Apresentação Oral em Grupo de Trabalho
GT 028: Antropologias e Deficiência: etnografias disruptivas e perspectivas analíticas contemporâneas
Decolonizando epistemologias: o papel do coletivo Acessibilindígena no fortalecimento dos estudos da deficiência no sul global
Estima-se que, no Brasil, mais de 15 mil indígenas possuem algum tipo grave de deficiência (SÁ; ARMIATO, 2020). Embora os povos indígenas representem apenas 0,83% da população do país (IBGE, 2022), a incidência de determinados tipos de deficiência entre os originários chega a ser maior do que a média nacional a depender da região observada (SÁ; ARMIATO, 2020). Contudo, não só a deficiência nos/dos corpos indígenas tem ocupado pouco espaço nas pautas de pesquisa e de políticas públicas, como os próprios estudos e políticas acerca da deficiência têm sido fortemente dominados pelo Norte global, corroborando ainda mais para a marginalização desses povos.

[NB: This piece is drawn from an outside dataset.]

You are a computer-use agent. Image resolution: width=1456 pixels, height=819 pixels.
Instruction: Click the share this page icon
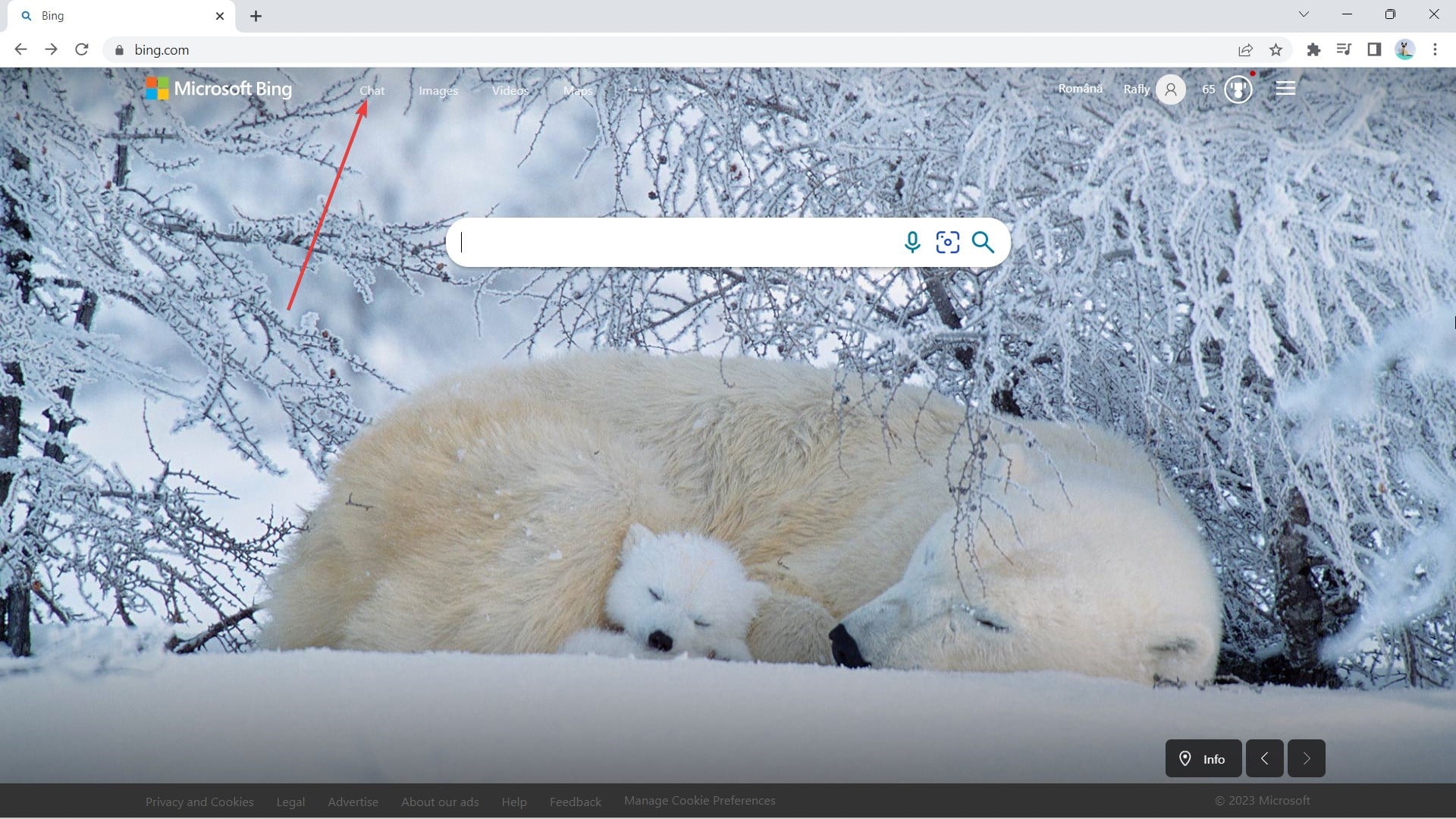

A agenda da deficiência no Brasil e no mundo deriva, portanto, de estudos construídos sem referência às experiências do Sul, culminando em estratégias universais ao passo que excludentes. Tal abordagem constitui uma espécie de colonialismo acadêmico que desconsidera as especificidades do Sul global (MEEKOSHA, 2011). Posto que os discursos hegemônicos sobre a deficiência continuam invisibilizando e impondo normativas sobre os diversos corpos e vivências, uma abordagem crítica da deficiência a partir de narrativas sul-globalistas revela uma desobediência epistêmica, isto é, uma atitude decolonial que desafia o lócus eurocêntrico da epistemologia e propõe novas referências na produção dos estudos da deficiência (SANTOS; JANSSEN, 2018).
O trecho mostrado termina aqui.